--- Ausgangstext ---
------------------------------
So leitete auch Greta Thunberg letztes Jahr auf der COP 25, der Weltklimakonferenz 2019, die Pressekonferenz von Fridays for Future mit folgenden Worten ein: „Luisa und ich wollen unsere Plattform nutzen, um unsere Stimmen an diejenigen zu verleihen, die ihre Geschichten (noch) erzählen müssen.“ Die Intention war sicherlich gut. Sie wollten ihre Reichweite nutzen, um sechs Aktivist*innen aus dem Globalen Süden Gehör zu verschaffen.
Verrutschter Fokus
Dass dieses Konzept jedoch nicht aufgegangen ist, macht das Medienecho am besten deutlich: Die Süddeutsche Zeitung titelte „Hartes Ringen bei UN-Klimagipfel – Thunberg nutzt Medienhype“ und in den Artikeln der SZ, Zeit und Welt wurde Greta mit ihrer kurzen Einleitung mehr zitiert, als die darauffolgenden Reden der sechs Aktivist*innen aus dem globalen Süden. Der Fokus der Berichte verrutschte – und so handelten sie mehr von der Gutmütigkeit Gretas als von den Erfahrungen und Geschichten der Aktivist*innen. Gretas koloniales Wohlwollen bringt somit letztendlich die Menschen zum Schweigen, denen sie eigentlich eine Stimme geben möchte.
------------------------------
Zeilen dazu, wo die Ziele erscheinen
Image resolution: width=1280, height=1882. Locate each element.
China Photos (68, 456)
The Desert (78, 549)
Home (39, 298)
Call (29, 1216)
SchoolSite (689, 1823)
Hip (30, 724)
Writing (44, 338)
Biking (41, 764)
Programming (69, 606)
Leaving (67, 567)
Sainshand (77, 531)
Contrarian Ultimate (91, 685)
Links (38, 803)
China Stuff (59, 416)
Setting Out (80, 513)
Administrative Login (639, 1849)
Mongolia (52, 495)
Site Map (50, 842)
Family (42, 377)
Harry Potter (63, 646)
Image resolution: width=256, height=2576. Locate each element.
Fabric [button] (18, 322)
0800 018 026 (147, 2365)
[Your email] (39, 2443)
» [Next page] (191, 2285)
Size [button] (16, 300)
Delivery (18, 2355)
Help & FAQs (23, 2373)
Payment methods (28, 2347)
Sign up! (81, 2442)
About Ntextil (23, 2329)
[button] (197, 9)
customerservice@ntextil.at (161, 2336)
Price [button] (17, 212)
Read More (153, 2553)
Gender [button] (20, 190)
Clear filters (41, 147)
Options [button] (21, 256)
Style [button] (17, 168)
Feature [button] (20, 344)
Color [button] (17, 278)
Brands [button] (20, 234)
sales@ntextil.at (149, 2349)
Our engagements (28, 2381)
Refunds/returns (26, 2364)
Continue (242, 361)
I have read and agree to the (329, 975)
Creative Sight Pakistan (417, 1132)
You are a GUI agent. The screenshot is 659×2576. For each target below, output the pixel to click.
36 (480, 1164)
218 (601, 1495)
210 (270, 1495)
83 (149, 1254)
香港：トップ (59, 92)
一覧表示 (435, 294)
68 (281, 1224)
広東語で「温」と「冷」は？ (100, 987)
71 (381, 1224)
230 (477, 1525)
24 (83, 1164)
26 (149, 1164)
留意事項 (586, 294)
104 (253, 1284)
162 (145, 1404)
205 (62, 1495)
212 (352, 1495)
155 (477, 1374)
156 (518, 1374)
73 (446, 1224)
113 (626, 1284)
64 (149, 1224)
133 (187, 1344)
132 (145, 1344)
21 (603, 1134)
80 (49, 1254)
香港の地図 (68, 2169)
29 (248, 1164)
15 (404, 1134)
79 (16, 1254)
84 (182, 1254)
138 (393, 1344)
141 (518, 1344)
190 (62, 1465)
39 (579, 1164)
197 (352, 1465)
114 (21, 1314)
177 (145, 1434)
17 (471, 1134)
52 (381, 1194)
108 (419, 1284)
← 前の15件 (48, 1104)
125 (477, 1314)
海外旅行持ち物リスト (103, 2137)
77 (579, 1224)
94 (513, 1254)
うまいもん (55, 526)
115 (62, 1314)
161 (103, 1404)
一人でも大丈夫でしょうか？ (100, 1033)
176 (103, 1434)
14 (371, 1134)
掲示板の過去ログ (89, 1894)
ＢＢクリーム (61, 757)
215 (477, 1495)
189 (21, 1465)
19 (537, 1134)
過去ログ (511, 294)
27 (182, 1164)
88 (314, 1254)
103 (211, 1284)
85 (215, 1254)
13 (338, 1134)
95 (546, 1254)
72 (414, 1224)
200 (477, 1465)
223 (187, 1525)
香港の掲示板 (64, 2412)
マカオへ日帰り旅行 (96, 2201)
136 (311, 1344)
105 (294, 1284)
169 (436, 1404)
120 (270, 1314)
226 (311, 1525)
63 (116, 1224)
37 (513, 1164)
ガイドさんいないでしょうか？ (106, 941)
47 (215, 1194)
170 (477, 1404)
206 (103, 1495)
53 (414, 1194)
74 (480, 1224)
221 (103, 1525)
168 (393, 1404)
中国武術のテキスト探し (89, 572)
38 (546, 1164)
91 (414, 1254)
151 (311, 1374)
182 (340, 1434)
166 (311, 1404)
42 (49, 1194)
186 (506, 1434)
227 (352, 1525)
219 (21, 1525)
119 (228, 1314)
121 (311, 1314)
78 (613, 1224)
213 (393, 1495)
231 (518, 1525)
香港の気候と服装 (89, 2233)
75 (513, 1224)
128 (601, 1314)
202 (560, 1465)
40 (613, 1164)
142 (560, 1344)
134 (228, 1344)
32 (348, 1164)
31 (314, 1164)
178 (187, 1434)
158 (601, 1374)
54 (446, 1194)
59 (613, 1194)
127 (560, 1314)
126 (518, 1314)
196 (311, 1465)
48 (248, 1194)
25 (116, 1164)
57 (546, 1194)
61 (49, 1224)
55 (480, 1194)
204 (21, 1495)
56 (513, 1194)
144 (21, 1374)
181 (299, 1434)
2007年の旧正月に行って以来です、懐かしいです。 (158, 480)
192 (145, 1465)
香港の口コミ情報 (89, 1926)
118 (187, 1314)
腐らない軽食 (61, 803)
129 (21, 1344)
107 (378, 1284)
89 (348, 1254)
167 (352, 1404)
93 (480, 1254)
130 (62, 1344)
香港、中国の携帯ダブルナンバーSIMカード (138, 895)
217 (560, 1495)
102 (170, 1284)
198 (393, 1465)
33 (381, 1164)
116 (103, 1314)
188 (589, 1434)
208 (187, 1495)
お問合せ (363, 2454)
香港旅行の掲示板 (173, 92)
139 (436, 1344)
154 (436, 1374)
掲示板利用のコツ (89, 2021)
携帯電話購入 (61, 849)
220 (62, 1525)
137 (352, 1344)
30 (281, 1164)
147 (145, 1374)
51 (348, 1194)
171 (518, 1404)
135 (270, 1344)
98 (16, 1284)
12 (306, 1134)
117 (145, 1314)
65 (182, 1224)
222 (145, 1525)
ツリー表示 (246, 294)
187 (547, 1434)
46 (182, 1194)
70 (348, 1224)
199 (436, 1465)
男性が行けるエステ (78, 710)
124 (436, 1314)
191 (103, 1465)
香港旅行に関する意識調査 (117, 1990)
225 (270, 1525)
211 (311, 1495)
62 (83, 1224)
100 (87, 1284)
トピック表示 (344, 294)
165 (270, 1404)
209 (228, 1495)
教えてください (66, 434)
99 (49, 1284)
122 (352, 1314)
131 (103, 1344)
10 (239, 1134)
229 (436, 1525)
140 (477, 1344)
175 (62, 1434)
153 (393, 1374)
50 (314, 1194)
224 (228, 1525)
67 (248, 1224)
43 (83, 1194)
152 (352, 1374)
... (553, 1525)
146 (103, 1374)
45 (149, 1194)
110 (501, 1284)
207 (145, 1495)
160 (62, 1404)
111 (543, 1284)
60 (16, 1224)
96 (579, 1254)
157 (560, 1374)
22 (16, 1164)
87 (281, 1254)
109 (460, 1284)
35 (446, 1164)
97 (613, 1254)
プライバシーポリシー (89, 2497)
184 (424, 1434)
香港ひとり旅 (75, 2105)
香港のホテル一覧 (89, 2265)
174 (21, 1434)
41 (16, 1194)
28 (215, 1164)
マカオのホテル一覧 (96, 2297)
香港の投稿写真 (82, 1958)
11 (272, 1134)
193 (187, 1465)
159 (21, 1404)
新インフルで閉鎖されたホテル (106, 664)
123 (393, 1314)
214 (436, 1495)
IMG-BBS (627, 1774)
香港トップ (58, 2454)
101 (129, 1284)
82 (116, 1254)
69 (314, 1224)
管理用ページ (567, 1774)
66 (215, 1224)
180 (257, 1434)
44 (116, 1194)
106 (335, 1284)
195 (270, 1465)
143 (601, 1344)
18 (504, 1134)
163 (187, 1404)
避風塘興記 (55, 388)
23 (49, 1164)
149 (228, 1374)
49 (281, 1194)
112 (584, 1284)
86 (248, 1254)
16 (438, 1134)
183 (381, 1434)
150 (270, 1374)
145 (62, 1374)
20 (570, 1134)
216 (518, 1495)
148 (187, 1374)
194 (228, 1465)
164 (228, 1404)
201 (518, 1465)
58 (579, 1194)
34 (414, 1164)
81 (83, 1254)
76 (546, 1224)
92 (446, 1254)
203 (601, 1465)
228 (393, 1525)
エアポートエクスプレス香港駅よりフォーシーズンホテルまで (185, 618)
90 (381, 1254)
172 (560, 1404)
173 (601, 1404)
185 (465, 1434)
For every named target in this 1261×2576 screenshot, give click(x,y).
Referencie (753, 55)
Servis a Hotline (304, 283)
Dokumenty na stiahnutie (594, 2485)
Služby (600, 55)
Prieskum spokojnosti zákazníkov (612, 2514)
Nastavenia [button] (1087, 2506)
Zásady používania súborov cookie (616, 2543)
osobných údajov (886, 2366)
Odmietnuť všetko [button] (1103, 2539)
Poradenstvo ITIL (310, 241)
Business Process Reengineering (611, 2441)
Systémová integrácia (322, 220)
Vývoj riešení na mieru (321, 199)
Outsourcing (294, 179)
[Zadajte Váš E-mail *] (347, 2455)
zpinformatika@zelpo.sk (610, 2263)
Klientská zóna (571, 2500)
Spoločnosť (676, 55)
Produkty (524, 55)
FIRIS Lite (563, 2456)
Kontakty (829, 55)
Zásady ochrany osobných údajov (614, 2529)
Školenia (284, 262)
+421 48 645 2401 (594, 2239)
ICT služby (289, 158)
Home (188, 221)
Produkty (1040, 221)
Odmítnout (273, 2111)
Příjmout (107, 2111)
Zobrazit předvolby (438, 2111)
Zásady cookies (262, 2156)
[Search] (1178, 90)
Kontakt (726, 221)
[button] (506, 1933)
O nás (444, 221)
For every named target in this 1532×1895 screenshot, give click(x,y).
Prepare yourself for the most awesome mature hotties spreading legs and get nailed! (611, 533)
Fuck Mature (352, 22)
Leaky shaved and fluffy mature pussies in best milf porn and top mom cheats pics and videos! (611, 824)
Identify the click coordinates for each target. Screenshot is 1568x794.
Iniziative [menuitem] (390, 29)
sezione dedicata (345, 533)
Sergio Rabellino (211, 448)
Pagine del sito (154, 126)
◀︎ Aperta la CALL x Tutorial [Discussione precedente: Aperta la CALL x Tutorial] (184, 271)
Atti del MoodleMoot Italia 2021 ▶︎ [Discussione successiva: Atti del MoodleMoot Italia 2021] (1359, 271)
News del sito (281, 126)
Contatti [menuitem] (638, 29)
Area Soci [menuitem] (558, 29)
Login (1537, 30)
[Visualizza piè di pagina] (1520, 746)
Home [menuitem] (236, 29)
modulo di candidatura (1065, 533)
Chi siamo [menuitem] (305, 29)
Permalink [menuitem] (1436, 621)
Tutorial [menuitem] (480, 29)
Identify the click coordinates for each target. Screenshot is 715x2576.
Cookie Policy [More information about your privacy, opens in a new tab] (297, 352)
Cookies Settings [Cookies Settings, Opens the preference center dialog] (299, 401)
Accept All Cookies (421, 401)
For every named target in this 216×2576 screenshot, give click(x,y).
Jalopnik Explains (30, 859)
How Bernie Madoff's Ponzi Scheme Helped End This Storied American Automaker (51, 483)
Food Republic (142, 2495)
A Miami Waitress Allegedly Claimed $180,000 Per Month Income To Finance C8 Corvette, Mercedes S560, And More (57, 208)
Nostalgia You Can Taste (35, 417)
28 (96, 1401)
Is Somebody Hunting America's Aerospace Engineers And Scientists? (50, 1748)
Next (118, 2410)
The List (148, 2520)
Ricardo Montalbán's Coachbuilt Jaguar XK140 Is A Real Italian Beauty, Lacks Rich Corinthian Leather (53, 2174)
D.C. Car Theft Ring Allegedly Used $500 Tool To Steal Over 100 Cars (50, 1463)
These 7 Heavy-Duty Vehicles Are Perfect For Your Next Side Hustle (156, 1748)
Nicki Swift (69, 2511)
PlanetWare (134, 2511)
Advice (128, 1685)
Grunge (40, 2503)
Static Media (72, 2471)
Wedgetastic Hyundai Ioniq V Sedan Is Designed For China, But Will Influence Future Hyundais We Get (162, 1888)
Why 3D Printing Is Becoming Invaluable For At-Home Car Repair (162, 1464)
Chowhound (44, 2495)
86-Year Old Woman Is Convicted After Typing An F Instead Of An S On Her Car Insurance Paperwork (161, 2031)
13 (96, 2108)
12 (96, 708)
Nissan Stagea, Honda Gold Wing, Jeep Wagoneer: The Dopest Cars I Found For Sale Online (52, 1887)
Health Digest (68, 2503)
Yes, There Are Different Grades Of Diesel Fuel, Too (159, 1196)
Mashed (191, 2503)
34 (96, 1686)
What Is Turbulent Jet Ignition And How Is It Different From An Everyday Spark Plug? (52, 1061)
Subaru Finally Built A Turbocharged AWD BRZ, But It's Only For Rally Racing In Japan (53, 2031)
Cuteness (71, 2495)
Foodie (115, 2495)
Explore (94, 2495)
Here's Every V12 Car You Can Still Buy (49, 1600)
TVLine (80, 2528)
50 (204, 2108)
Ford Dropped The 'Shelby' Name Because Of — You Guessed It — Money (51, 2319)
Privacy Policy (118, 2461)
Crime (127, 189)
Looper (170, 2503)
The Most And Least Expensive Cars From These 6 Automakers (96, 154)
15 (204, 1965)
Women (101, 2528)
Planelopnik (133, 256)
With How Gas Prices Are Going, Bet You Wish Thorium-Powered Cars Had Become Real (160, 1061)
------------------------------
--- Arbeitsauftrag ---
Kannst du den Text über Greta Thunbergs Pressekonferenz auf der COP 25 im Anschluss an seinen letzten Satz weiterschreiben?

--- Erwartete Antwort ---
Die ewige Geschichte des „Stimmen-Verleihens“ hebt besonders eins hervor: Macht. Man leiht etwas immer nur für eine gewisse Zeit. Die Kontrolle darüber, was wie gesagt und wann es zu viel wird, liegt immer bei der Person, die ihre Stimme verleiht. Bei der Pressekonferenz hat Greta die Kontrolle und gibt den Aktivist*innen einen inhaltlichen Rahmen vor, in dem sie ihre Geschichte zu erzählen haben. So bleibt die Kontrolle bei einer Aktivistin des Globalen Nordens.
Wer hat die Deutungshoheit?
Diese unsichtbare Macht wird auch durch Luisas Moderation deutlich. Die Aussagen der sechs Aktivist*innen können nicht für sich selbst stehen, sondern werden durch Sätze wie „Das ist so wichtig zu hören“ Oder „Bitte denkt über ihre Worte nach“ bewertet. Damit beansprucht Luisa eine Deutungshoheit. Es entsteht das Gefühl, die Worte der sechs Aktivist*innen würden erst in dem Moment an Bedeutung gewinnen, in dem Luisa sie auch als wichtig bewertet.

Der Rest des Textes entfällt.